The only exception to this rule is explicit vs. implicit return, but that's
a relatively simple case to handle.
Long term
If/when the project is at the stage where trivial subroutines can be
compiled to LLVM assembley trees, be jitted into a function pointer and installed
into an XSUB, then it will be time to convert the remaining ops, starting with
pp_hot, to parameter based definitions.
Other corners to be rounded off:
- Command line options and/or pragmas for controlling the compilation should be introduced, including parameters for automatic jitting (see below for profile based compilation).
- Stress testing, especially to demonstrate limitations of C based runtime need to be examined. Since this potentially uses the C stack more aggressively new limitations might be found and will need to be worked around. See below for Cheney on the MTA and other ideas.
- New unit tests should be written (or at least a new harness to use the existing tests with various JIT options).
- A marker for jitted CVs (as opposed to real XSUB) could be introduced, to allow disabling jit temporarily (e.g. for debugger tracing, reenabling pluggable runops, etc). The LLVM optree should probably be stored either in magic or in the SV ANY slot of the CV.
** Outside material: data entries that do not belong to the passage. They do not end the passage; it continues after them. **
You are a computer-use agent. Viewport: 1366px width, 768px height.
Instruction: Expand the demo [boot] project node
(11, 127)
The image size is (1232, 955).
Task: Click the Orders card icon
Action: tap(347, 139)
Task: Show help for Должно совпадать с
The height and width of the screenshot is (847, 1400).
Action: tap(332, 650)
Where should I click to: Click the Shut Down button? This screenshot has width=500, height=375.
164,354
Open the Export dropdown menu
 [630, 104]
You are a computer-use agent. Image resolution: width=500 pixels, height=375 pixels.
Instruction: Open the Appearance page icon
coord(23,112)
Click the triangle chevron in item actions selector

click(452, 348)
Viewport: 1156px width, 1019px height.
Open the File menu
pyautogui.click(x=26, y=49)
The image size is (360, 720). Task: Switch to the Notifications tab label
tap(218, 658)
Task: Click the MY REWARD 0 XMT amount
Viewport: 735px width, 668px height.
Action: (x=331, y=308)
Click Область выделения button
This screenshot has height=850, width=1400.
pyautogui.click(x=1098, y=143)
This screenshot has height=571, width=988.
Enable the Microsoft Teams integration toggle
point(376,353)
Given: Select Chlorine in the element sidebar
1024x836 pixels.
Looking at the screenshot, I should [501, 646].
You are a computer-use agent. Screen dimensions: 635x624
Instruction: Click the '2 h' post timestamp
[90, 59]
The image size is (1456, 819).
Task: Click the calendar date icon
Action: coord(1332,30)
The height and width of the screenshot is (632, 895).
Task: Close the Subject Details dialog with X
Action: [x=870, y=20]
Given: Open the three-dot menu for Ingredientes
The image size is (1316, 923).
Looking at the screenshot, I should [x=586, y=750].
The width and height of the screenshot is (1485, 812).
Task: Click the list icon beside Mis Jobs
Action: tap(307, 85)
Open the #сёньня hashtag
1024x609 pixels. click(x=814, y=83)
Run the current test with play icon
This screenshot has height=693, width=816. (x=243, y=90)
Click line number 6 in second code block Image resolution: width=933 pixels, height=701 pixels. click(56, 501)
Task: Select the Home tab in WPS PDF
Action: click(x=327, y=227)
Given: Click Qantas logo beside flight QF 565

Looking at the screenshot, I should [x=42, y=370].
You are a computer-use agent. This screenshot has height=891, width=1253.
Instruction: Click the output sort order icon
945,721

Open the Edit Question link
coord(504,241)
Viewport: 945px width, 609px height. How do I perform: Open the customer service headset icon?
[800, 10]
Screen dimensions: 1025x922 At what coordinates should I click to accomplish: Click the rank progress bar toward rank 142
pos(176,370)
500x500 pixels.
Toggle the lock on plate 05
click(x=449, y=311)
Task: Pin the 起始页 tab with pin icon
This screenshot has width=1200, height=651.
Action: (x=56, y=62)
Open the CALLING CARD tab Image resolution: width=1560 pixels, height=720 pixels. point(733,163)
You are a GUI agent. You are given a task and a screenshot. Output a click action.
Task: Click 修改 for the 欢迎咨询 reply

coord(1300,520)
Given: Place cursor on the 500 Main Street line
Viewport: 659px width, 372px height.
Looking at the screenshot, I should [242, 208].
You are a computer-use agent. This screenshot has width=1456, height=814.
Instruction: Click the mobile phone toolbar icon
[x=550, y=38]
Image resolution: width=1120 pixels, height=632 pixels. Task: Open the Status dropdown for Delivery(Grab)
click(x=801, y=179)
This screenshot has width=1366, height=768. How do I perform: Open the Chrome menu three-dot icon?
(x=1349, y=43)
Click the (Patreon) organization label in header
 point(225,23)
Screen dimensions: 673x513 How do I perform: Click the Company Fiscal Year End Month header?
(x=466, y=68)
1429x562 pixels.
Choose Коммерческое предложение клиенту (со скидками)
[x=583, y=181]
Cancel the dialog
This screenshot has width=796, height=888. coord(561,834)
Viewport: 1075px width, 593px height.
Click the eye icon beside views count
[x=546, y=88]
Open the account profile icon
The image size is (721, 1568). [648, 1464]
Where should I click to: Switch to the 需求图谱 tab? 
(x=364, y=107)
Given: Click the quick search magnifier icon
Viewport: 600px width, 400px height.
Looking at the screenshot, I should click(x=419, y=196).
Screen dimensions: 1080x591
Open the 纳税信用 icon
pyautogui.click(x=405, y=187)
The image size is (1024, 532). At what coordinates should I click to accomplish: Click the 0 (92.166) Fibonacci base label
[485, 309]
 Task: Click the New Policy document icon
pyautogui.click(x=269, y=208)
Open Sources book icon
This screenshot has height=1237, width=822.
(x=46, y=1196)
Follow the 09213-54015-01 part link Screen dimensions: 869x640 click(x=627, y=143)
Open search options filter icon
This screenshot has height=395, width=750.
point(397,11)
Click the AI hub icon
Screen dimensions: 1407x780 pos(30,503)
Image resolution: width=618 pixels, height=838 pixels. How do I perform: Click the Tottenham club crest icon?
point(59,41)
- Lots of work will be needed for making llvm an optional dependency. LLVM is not as portable as Perl, and will only be a desirable target for platforms which it supports native jit for. This incurs a big penalty on the already high complexity of the code (many build variants, lots of preprocessing), and must be managed very carefully to avoid becoming a big maintenance burden.
Tradeoffs
Splitting up pp_ ops into smaller functions is a big manual effort.
Fortunately it can be done incrementally and it's not that hard to convert each
function.
The drawbacks are that it will either slow down normal C compliation, or it
will require even more crazy preprocessing of the C code to make sure the
C<r_*> functions are not defined unless compilation is targetting LLVM.
Aside from this the drawbacks of using LLVM involve:
=over 4
=item 1. more complex compilation toolchain (llvm assembley output must be dealt
with)
=item 2. slower startup times for llvm based perls
=item 3. inability to use the debugger or pluggable runops modules on jitted code
=item 4. more memory usage (compiled optrees, llvm library, llvm intermediate
structures, etc)
=item 5. this plan is not guaranteed to work well. preliminary results are vague
(but still somewhat promising). While not as comitting as a new virtual
machine for perl 5, this is still a big undertaking.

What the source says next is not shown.